▶ [Brano selezionato]
+++

In questo mio intervento esprimerò la mia posizione con estrema schiettezza e trasparenza, come sempre cerco di fare.
Appena ho letto la notizia degli insulti a Giorgia Meloni, ho provato ribrezzo per quelle parole orribili e offensive espresse da un uomo nei confronti di una donna.
Poi ho cominciato a leggere le notizie delle varie dichiarazioni di solidarietà e ho pensato, d’istinto, che non avrei espresso pubblicamente la mia solidarietà, nonostante ritenga giusto e doveroso condannare sempre e comunque il linguaggio dell’odio. E che mi sarei sentita un’ipocrita a farlo.
Perché la solidarietà è definita come un “rapporto di fratellanza e di assistenza reciproca che unisce i membri di un gruppo”, come un “atteggiamento spontaneo, o concordato, rispondente a una sostanziale convergenza o identità di interessi, idee, sentimenti.”.

+++

[Un blocco di dati]

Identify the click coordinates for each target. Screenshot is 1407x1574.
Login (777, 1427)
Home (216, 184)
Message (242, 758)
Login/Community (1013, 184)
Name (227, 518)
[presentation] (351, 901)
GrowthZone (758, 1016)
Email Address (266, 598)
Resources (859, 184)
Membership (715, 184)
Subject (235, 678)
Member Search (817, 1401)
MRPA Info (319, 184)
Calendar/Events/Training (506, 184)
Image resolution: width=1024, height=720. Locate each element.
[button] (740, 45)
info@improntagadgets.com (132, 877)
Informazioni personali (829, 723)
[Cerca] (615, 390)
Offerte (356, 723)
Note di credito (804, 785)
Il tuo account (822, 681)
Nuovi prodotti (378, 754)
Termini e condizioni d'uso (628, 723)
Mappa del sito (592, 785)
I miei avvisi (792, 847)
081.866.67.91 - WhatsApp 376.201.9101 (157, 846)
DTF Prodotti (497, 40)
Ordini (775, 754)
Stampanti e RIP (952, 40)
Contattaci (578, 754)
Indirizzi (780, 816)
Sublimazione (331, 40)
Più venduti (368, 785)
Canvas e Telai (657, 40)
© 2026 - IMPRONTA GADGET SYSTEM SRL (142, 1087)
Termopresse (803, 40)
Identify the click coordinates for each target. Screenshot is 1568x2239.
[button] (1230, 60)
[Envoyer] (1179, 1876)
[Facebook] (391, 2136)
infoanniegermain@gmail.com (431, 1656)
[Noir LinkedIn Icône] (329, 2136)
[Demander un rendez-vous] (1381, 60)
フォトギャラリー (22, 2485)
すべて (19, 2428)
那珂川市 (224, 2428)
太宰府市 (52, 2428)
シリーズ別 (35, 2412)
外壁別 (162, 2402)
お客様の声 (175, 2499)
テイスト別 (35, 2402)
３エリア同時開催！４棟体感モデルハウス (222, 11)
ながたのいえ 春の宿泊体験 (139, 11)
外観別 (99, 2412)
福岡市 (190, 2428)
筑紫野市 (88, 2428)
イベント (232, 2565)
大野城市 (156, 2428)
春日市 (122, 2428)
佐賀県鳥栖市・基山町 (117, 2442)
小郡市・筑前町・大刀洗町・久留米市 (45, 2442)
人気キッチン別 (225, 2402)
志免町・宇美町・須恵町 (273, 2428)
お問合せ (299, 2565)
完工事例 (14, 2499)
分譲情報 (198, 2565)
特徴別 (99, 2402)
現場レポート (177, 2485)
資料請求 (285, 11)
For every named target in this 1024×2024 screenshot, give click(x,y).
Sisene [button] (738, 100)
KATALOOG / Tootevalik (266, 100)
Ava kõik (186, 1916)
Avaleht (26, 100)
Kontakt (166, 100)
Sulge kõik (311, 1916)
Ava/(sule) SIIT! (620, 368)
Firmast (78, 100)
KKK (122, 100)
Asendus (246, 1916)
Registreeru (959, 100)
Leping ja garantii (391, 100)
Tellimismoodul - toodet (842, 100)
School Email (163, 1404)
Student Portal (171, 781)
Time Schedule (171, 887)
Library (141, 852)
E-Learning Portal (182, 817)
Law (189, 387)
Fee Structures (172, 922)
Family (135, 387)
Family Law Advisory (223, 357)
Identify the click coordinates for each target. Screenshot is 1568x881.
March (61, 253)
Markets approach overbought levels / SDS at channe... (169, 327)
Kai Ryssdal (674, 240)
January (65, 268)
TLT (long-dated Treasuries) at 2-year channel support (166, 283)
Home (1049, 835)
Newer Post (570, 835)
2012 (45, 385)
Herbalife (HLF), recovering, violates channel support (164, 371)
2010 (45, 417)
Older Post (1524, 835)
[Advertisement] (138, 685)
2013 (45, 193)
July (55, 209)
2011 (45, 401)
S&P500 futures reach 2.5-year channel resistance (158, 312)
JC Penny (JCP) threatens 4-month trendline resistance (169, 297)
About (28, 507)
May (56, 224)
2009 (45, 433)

+++

▶ [Esercizio scritto A]
Indica se ciascuna affermazione concorda con il brano, rispondendo sì o no e citando le parole decisive: (i) leggendo la notizia degli insulti, chi scrive ha provato ribrezzo; (ii) chi scrive ritiene che il linguaggio dell'odio vada condannato solo in certi casi; (iii) chi scrive ha deciso di esprimere pubblicamente la propria solidarietà.
▶ [Esercizio scritto B]
In una, due o tre frasi, spiega con quale motivazione il brano giustifica il fatto che esprimere solidarietà sarebbe sembrato ipocrita a chi scrive.
▶ [Esercizio scritto C]
Scrivi il seguito del brano sugli insulti a Giorgia Meloni, cominciando subito dopo la sua ultima frase.

▶ [Risposta scritta A]
(i) Sì: "ho provato ribrezzo per quelle parole orribili e offensive".
(ii) No: "ritenga giusto e doveroso condannare sempre e comunque il linguaggio dell’odio".
(iii) No: "non avrei espresso pubblicamente la mia solidarietà".

▶ [Risposta scritta B]
Il brano lo motiva con la definizione di solidarietà. Questa è un “rapporto di fratellanza e di assistenza reciproca che unisce i membri di un gruppo”. È anche un atteggiamento che risponde a una “sostanziale convergenza o identità di interessi, idee, sentimenti”.

▶ [Risposta scritta C]
E io non mi sento in rapporto di “fratellanza” né in “identità di interessi, idee e sentimenti” con Giorgia Meloni, colei che ha “un rapporto sereno con il fascismo” (citazione), Presidente di un Partito che ha fatto dell’intolleranza e dell’insulto nei confronti delle minoranze il suo credo politico, identificando il “nemico” in chi è fragile e diverso. Utilizzando e avallando un linguaggio razzista, sessista, omofobo, usato anche da buona parte del suo elettorato sui social e fuori dai social.
Un Partito che vota contro la risoluzione europea sul razzismo dopo l’omicidio di George Floyd, che “i genitori sono solo padre e madre”, che non ha alcuna pietà per chi attraversa il Mediterraneo, che è pronto alle barricate contro lo ius soli e la legge contro l’omotransfobia e la misoginia.
Giorgia Meloni è colei che nel Giorno della Memoria ricorda l’Olocausto ci tiene a precisare che “anche i terroristi islamici odiano allo stesso modo”, che ha difeso i suoi compagni di partito rimasti seduti mentre il Parlamento applaudiva in piedi Liliana Segre.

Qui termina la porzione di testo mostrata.